Она умерла в девяносто шесть лет — самой молодой из женщин в их семье: сердце не выдержало в конце концов переезда с благословенной Украины в сырую Прибалтику.
Отец дружка отдал нам одну из своих лодок — хорошо просмоленную и ладно сшитую маленькую плоскодонку, и с ранней весны мы пропадали на реке. Но с наступлением лета друзья мои разъехались кто куда, и я остался в полном одиночестве.

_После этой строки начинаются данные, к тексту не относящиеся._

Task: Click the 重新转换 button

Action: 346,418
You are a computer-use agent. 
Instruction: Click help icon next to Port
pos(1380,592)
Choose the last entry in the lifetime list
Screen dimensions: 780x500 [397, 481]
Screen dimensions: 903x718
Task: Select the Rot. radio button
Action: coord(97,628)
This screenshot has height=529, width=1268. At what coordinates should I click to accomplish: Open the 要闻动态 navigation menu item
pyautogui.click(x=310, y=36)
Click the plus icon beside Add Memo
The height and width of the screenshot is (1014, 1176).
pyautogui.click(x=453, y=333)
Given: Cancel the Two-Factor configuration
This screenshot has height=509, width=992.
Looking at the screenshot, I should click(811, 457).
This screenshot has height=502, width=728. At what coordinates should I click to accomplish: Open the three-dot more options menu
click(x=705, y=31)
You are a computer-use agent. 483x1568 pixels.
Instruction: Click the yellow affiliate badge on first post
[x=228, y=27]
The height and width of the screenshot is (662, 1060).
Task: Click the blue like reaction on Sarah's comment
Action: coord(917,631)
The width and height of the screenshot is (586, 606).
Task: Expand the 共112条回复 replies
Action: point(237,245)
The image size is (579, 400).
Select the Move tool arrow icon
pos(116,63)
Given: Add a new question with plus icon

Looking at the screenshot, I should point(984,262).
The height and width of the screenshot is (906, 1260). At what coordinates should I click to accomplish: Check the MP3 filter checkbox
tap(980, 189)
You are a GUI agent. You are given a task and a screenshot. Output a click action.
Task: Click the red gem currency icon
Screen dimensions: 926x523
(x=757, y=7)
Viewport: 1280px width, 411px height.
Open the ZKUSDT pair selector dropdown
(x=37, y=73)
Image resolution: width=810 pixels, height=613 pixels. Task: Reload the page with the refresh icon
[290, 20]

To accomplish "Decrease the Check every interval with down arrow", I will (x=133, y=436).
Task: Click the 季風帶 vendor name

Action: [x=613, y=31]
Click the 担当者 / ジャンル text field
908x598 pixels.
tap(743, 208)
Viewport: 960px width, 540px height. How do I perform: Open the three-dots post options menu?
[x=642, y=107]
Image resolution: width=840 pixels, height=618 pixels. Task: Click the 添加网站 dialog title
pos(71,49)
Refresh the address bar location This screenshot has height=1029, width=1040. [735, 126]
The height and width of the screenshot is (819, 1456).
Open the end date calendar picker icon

Тем летом я впервые по-настоящему вчитался в Достоевского и добрался до зарубежной литературы. Мне казалось, что романы Достоевского написаны плохо, небрежно, наспех, композиционно выстроены кое-как, особенно «Идиот», но при этом чувствовал: его картонные огни обжигают всерьез, до волдырей. Тогда же я прочел «Житие протопопа Аввакума» и был поражен его огненной речью, рвущейся из пут языка. Но были еще «Волшебная гора», «Фаустус», «Железный Густав» Фаллады, Вольфганг Кеппен, Алехо Карпентьер, Фолкнер, который завлек «Шумом и яростью», а потом явился во всей мощи и блеске в «Медведе», «Моби Дик», прочитанный несколько раз подряд, и «Лорд Джим», который для меня и сегодня остается величайшим британским романом. И как-то случайно пришли стихи — Павел Васильев, Заболоцкий, Боратынский, Языков, Веневитинов, даже Сумароков с «Дмитрием Самозванцем», варварский изнеженный язык которого произвел на меня очень сильное впечатление. Дошло до того, что я и сам стал писать стихи — чаще без рифмы, километрами.